We all have people in our lives that leave a mark. Sometimes the mark is a scar that we’d like to forget but can’t. Others change your mind…change your direction…move you on. You may not know the road but they help you find your feet. I’ve met many of those people in my life and while my road has never been very straight…those people left me with the certainty that there were more people to be met and more changes to be made. I can only thank them all and never enough.
Middleditch was a teacher when I was in school. Big, jovial, ex-navy, with a passion for history that was neither pedantic nor boring. It may be thanks to him that I never stopped reading. In 1956 this guy in a little high-school in southern Ontario knew about the world…predicted the rise of China and the demise of the Soviet Union…knew there would be more war in Southeast Asia (Vietnam) and knew it was the French being silly and the Americans being…well, American. I had just reached the age when school felt like a glove full of thumb tacks. He never paid any special attention to me…just made each class a little better. He would put down the text book and lean back on his desk and just talk…maybe about something he saw in the paper…maybe something he heard on the radio. Kids in the class could ask questions, not raising hands formal but like in an interesting conversation. We didn’t even know how unusual this was but I’m sure I wasn’t the only one that learned more in those classes than almost all of the others. He lived down the road from town…in a stone house with a white porch and a flag-pole with the old flag of Canada on it. My uncle told me that Middleditch had a hard war in the navy. So did my uncle.
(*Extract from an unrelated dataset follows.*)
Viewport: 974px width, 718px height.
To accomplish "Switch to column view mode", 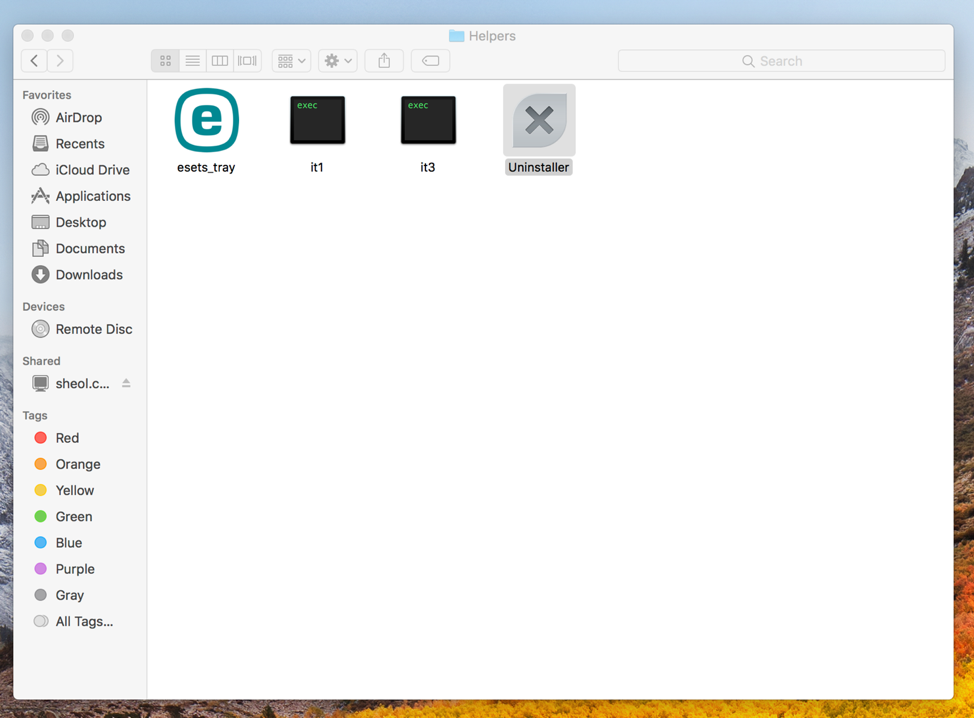I will [x=220, y=61].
I forgot about Middleditch for years. Until one day in London on the way home from Tunisia I did a little drawing for a friend…When it was done I suddenly thought…”that’s Middleditch”. I hope she still has it. Later I did this drawing and there he was again. He didn’t commit suicide…at least I don’t think he did.
I wanted this drawing to be gritty and textured…so I over sprayed it. I still have it…framed but not hanging. I visit it once in a while and think of Middleditch, wonder where that name came from…and oh yeah…his name wasn’t Arthur.